Alongside governance concerns, security specialists are reassessing how AI changes the nature of cyber risk. Corey Thuen, Chief Executive Officer and Co-Founder at Gravwell, said AI changes the interface between humans and machines rather than the underlying computing model.

"I'm going into AI Appreciation Day with a healthy dose of skepticism, which I think we all need as we learn to coexist with and utilize it responsibly. One of the biggest misconceptions about AI is that it's changing how computers work...but it actually isn't. Computers still work the way they always have. What's changed is the interface. For the first time, users are interacting with systems that don't always produce the same output from the same input. We're no longer just exploiting software. We're social engineering computers; instead of convincing a person to ignore the rules, you're convincing an AI model to ignore its guardrails. That's a new attack surface for machines and one that's evolving extremely fast. AI deserves credit for helping security researchers uncover vulnerabilities at scale, but it also creates a dangerous misconception. Too many people assume that because AI's writing sounds pretty good, it understands all situational context and knows what it's doing. It doesn't, plain and simple. It's predicting language, not reasoning about security, policy or intent. That's exactly why prompt injection works here: attackers manipulate AI models using language, because those models can't distinguish between a legitimate instruction and a cleverly crafted one with malicious intent. Security teams that understand those limitations and balance AI's weaknesses with human intelligence will build stronger defenses than those who assume it's smarter than it really is," said Corey Thuen, Chief Executive Officer and Co-Founder, Gravwell.

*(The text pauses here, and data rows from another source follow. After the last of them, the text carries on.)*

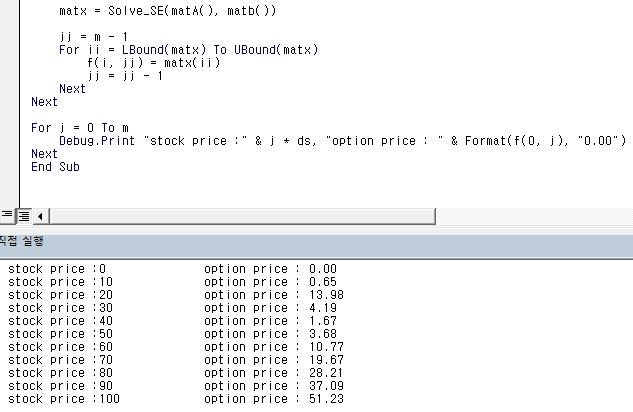Viewport: 633px width, 412px height.
Task: Switch to Procedure View
Action: point(7,215)
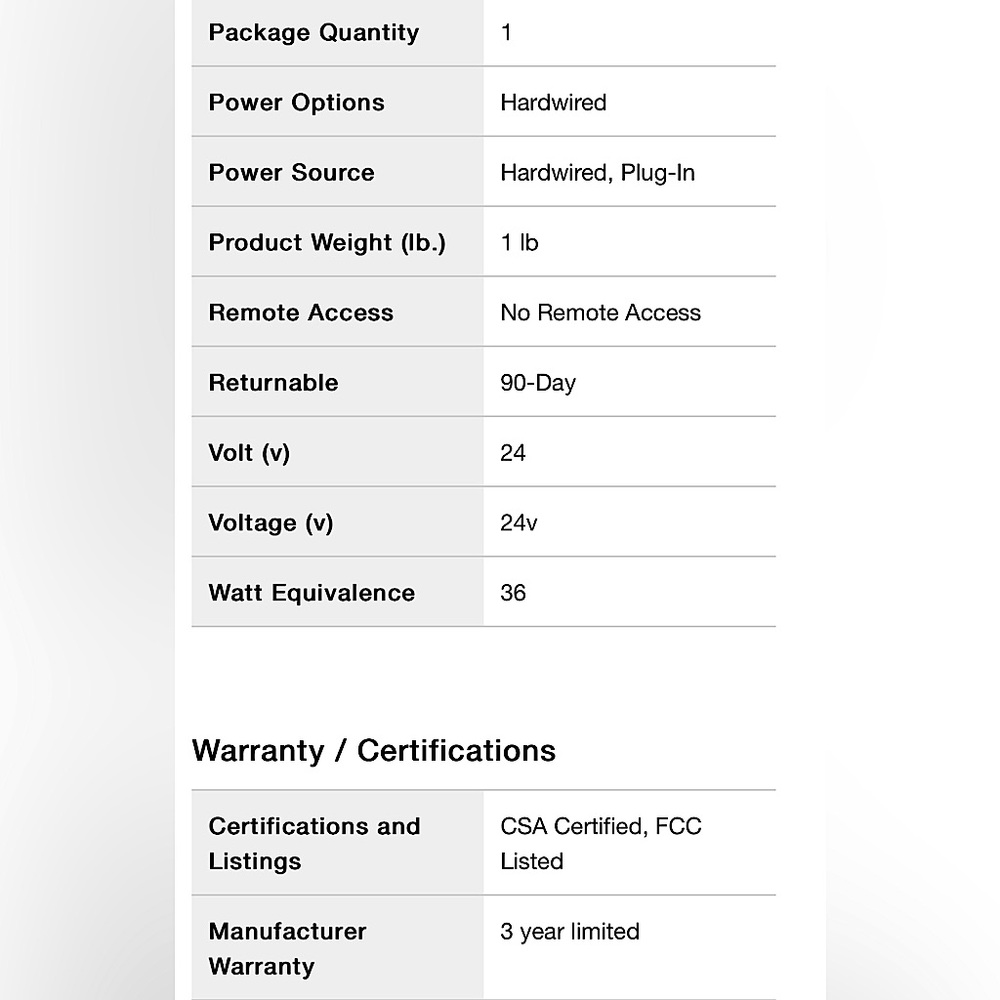Select the 24v voltage value
This screenshot has width=1000, height=1000.
click(518, 523)
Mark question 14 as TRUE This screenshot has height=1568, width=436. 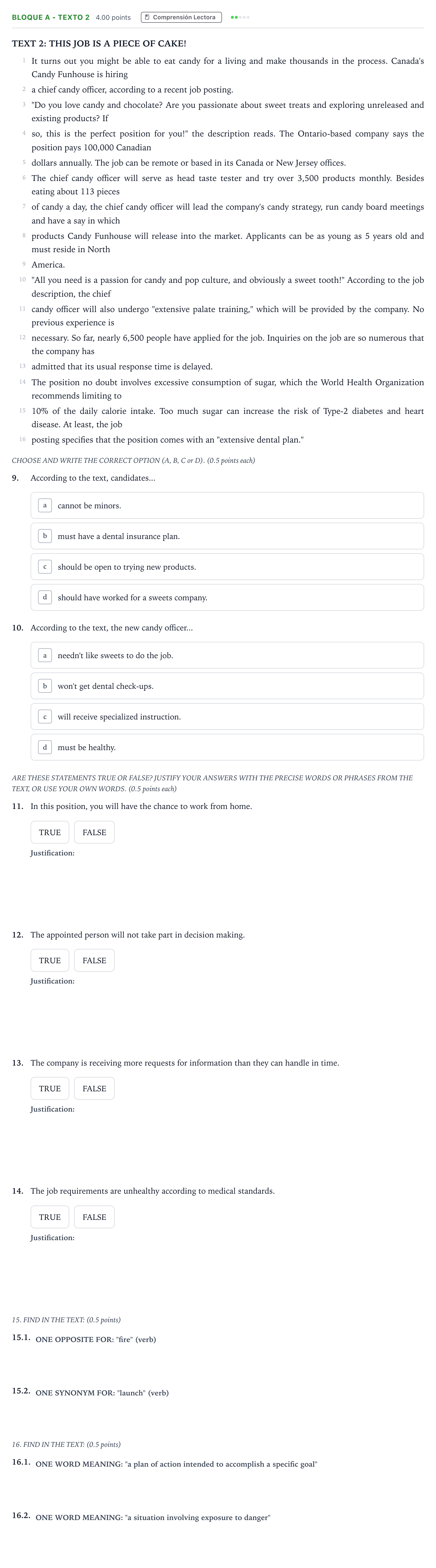click(50, 1217)
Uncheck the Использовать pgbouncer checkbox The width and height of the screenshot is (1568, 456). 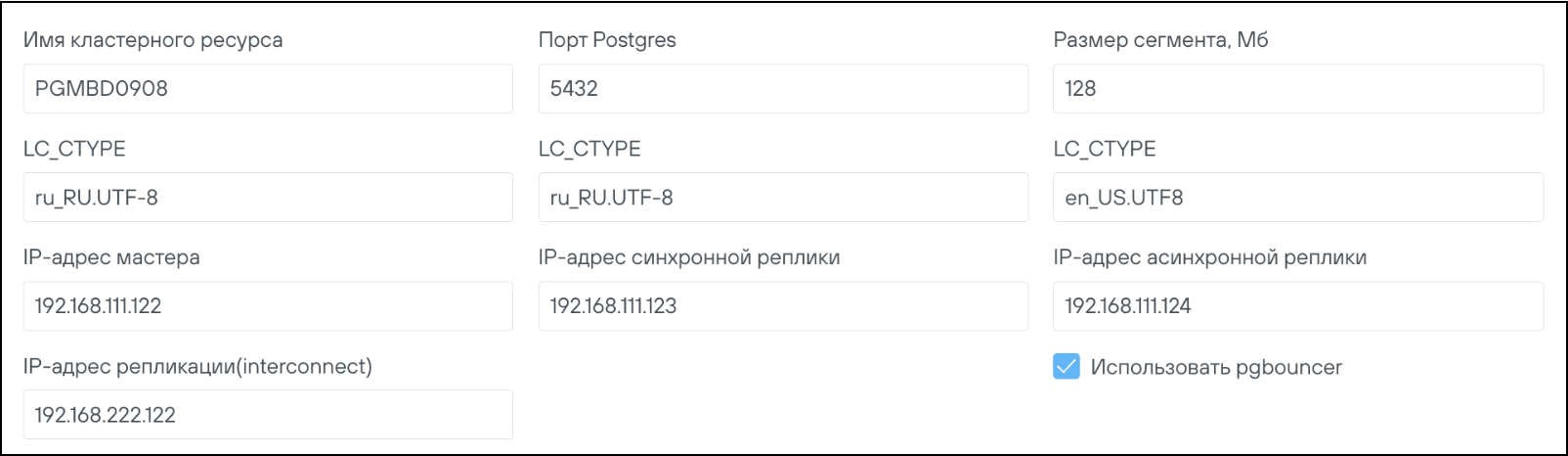(1067, 367)
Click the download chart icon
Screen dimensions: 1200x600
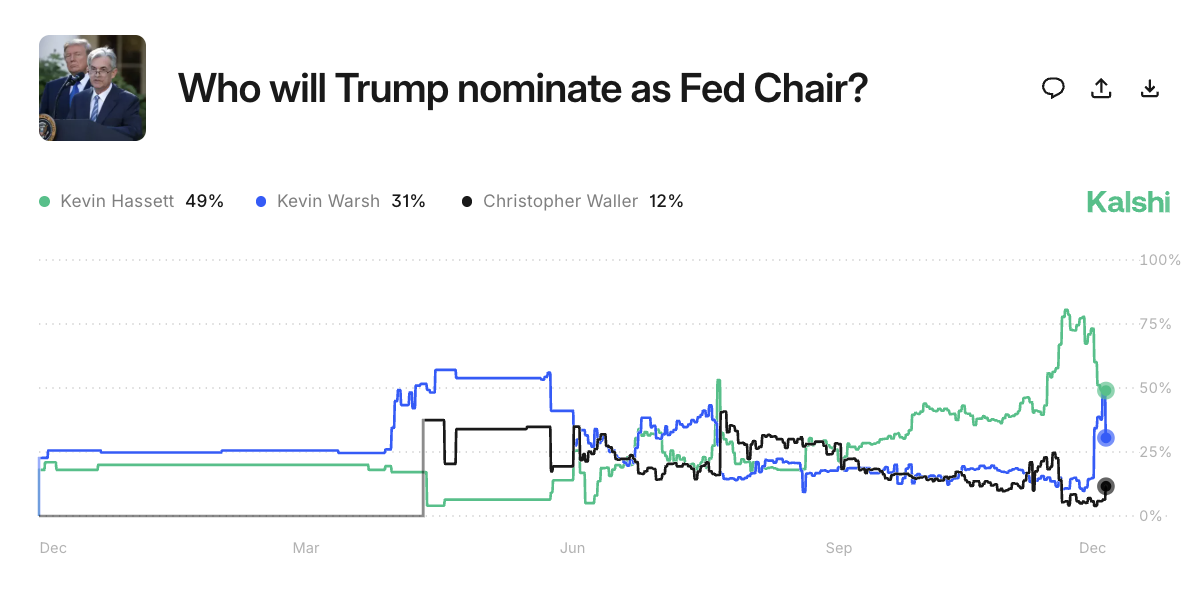coord(1150,88)
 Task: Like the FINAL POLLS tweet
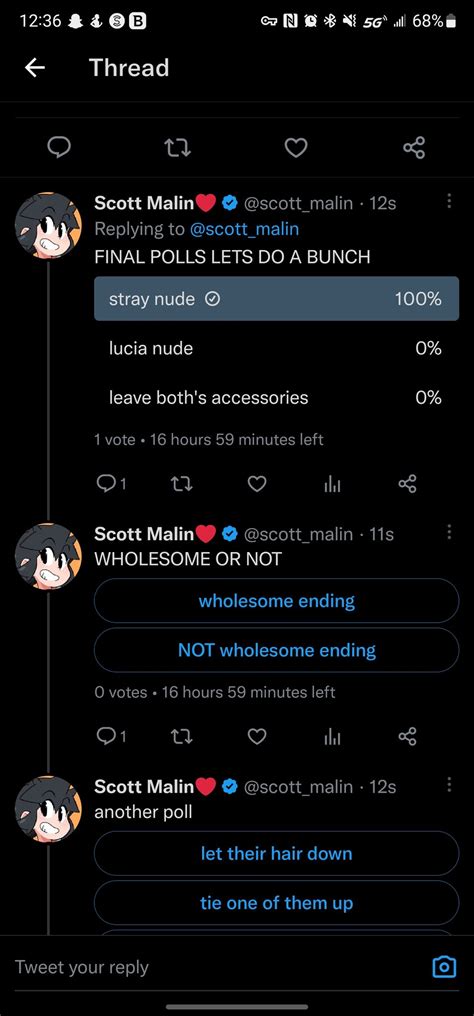[257, 484]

Thuen's warning underlines a shift in attacker tactics from exploiting code vulnerabilities to exploiting model behaviour. Security teams now test prompts and outputs alongside traditional penetration testing and log analysis. Many also build human review into workflows that rely on AI for security decision support or automated responses.

Together, the comments from Entrust, CYGNVS and Gravwell point to a convergence of trust, governance and security questions as AI systems act with more autonomy. Executives argue that organisations that combine human oversight, clear incident playbooks and realistic expectations of AI's limits will be better placed to manage the technology's next phase.